» **Work to do**
A. Decide whether each statement agrees with the note density code: (i) the number of bins is one larger than the length of the density_bin_ranges list; (ii) the one-hot encoding decodes to the maximum value for each bin; (iii) validate accepts negative numbers. Give yes or no for each, quoting the deciding words.
B. In the note density code, name every method defined with def directly in the class NoteDensityPerformanceControlSignal, excluding the nested encoding class.
--- Text ---
Note density (notes per second) performance control signal.

Initialize a NoteDensityPerformanceControlSignal.

Args

window_size_seconds
The size of the window, in seconds, used to compute note density (notes per second).
density_bin_ranges
List of note density (notes per second) bin boundaries to use when quantizing. The number of bins will be one larger than the list length.
Expand source code
class NoteDensityPerformanceControlSignal(PerformanceControlSignal):
  """Note density (notes per second) performance control signal."""

  name = 'notes_per_second'
  description = 'Desired number of notes per second.'

  def __init__(self, window_size_seconds, density_bin_ranges):
    """Initialize a NoteDensityPerformanceControlSignal.

    Args:
      window_size_seconds: The size of the window, in seconds, used to compute
          note density (notes per second).
      density_bin_ranges: List of note density (notes per second) bin boundaries
          to use when quantizing. The number of bins will be one larger than the
          list length.
    """
    self._window_size_seconds = window_size_seconds
    self._density_bin_ranges = density_bin_ranges
    self._encoder = encoder_decoder.OneHotEventSequenceEncoderDecoder(
        self.NoteDensityOneHotEncoding(density_bin_ranges))

  def validate(self, value):
    return isinstance(value, numbers.Number) and value >= 0.0

  @property
  def default_value(self):
    return DEFAULT_NOTE_DENSITY

  @property
  def encoder(self):
    return self._encoder

  def extract(self, performance):
    """Computes note density at every event in a performance.

    Args:
      performance: A Performance object for which to compute a note density
          sequence.

    Returns:
      A list of note densities of the same length as `performance`, with each
      entry equal to the note density in the window starting at the
      corresponding performance event time.
    """
    window_size_steps = int(round(
        self._window_size_seconds * performance.steps_per_second))

    prev_event_type = None
    prev_density = 0.0

    density_sequence = []

    for i, event in enumerate(performance):
      if (prev_event_type is not None and
          prev_event_type != PerformanceEvent.TIME_SHIFT):
        # The previous event didn't move us forward in time, so the note density
        # here should be the same.
        density_sequence.append(prev_density)
        prev_event_type = event.event_type
        continue

      j = i
      step_offset = 0
      note_count = 0

      # Count the number of note-on events within the window.
      while step_offset < window_size_steps and j < len(performance):
        if performance[j].event_type == PerformanceEvent.NOTE_ON:
          note_count += 1
        elif performance[j].event_type == PerformanceEvent.TIME_SHIFT:
          step_offset += performance[j].event_value
        j += 1

      # If we're near the end of the performance, part of the window will
      # necessarily be empty; we don't include this part of the window when
      # calculating note density.
      actual_window_size_steps = min(step_offset, window_size_steps)
      if actual_window_size_steps > 0:
        density = (
            note_count * performance.steps_per_second /
            actual_window_size_steps)
      else:
        density = 0.0

      density_sequence.append(density)

      prev_event_type = event.event_type
      prev_density = density

    return density_sequence

  class NoteDensityOneHotEncoding(encoder_decoder.OneHotEncoding):
    """One-hot encoding for performance note density events.

    Encodes by quantizing note density events. When decoding, always decodes to
    the minimum value for each bin. The first bin starts at zero note density.
    """

    def __init__(self, density_bin_ranges):
      """Initialize a NoteDensityOneHotEncoding.
--- Provided material ---
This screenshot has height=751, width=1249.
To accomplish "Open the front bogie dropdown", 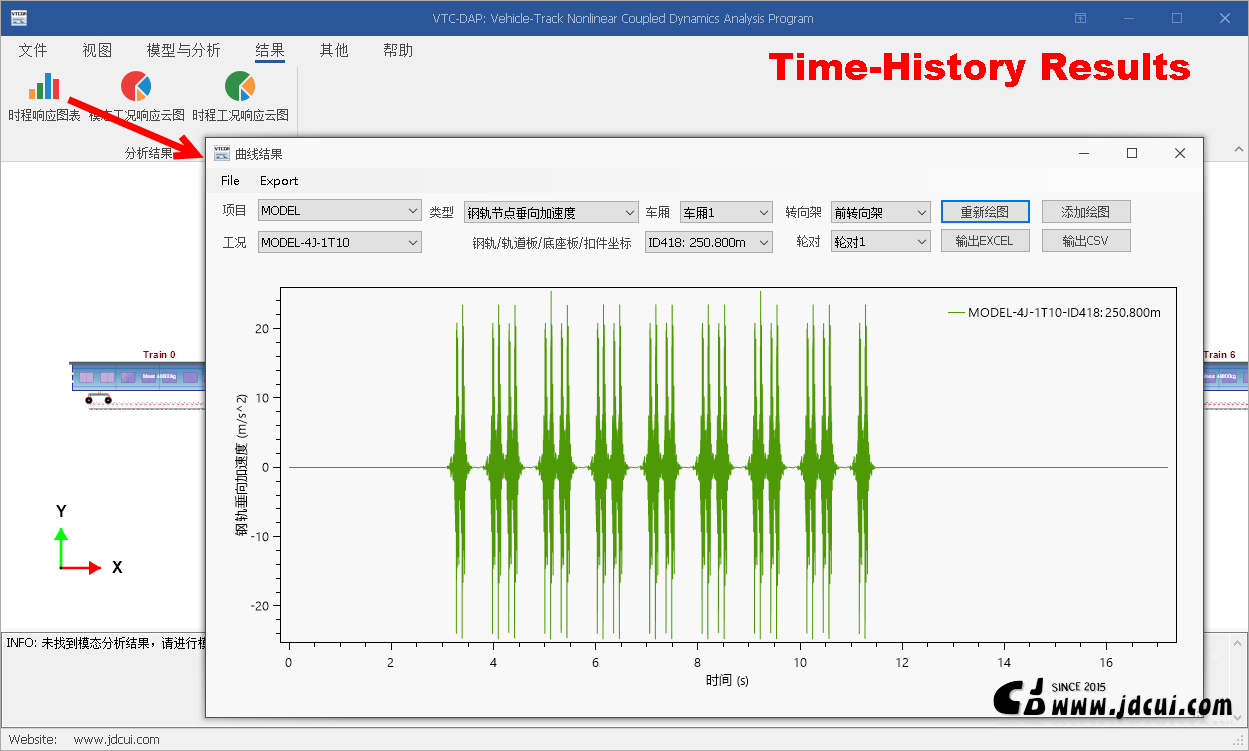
---
» **The answers**
A.
(i) Yes: "The number of bins will be one larger than the list length."
(ii) No: "always decodes to the minimum value for each bin."
(iii) No: "return isinstance(value, numbers.Number) and value >= 0.0"

B. __init__, validate, default_value, encoder, extract